Adele had been sitting in the lobby when I arrived at a quarter past four, a smallish figure in a bloodstained ski jacket. She rose on seeing me, but made no comment on my tardiness. When I asked her if she wanted to wait until I retrieved the car, which I’d parked in the garage, she merely shook her head.
As we drove toward Queens, I found myself wanting to tell her everything I’d done that day, all in a rush, like a child, and I wanted to listen to her adventures as well. I had my partner back and my emotions were running high. Till then, I hadn’t realized how much I’d missed her grouchy attitude and condescending tone. One more reason to be walking down this road.

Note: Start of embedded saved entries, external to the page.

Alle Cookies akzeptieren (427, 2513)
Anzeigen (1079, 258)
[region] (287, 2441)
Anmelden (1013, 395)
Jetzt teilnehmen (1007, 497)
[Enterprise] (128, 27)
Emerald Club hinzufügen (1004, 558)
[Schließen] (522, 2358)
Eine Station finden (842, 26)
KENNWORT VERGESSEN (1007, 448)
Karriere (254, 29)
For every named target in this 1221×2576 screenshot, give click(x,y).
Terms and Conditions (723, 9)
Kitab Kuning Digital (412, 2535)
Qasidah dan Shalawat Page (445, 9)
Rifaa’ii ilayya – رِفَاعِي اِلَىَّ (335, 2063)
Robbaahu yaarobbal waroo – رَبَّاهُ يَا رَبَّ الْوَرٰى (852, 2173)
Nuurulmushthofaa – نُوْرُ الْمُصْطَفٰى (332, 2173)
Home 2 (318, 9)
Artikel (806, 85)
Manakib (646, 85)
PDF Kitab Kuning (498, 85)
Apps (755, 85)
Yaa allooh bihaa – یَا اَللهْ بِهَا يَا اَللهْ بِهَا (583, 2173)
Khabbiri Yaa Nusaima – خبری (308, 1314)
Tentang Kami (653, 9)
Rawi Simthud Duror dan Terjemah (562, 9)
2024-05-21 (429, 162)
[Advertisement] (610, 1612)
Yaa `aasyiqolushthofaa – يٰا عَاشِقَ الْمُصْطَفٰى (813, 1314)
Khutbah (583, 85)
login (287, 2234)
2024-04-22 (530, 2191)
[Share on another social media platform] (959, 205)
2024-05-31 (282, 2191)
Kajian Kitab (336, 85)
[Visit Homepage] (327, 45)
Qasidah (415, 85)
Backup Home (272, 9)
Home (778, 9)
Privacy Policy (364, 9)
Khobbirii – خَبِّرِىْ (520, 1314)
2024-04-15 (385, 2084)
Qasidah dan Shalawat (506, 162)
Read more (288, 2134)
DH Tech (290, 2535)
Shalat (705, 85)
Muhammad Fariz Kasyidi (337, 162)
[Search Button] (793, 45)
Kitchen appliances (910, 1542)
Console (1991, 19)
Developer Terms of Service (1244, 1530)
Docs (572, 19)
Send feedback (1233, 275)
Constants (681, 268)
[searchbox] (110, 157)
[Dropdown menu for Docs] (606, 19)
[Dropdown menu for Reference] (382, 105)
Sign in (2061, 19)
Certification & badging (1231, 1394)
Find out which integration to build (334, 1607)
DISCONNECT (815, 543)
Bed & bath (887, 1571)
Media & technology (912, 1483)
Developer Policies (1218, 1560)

But the signals from Adele were a deal more somber. She sat alongside me as we drove through the town of Manhasset, staring out through the windshield at curtains of sleet that drifted back and forth across the headlight beams like schooling fish. I watched her tighten a seat belt already tight enough to constrict her breathing, then raise her chin. For a moment, I was certain she’d speak. Instead, she brought her right arm across her chest, sling and all, then settled against the seat.
I finally broke the silence as we approached the Queens-Nassau border. There was work to be done, after all, decisions to be made. I told Adele about Sarney’s call, the threats, the demand that I spy on her, the claim that the bosses were certain she was leaking to the Times.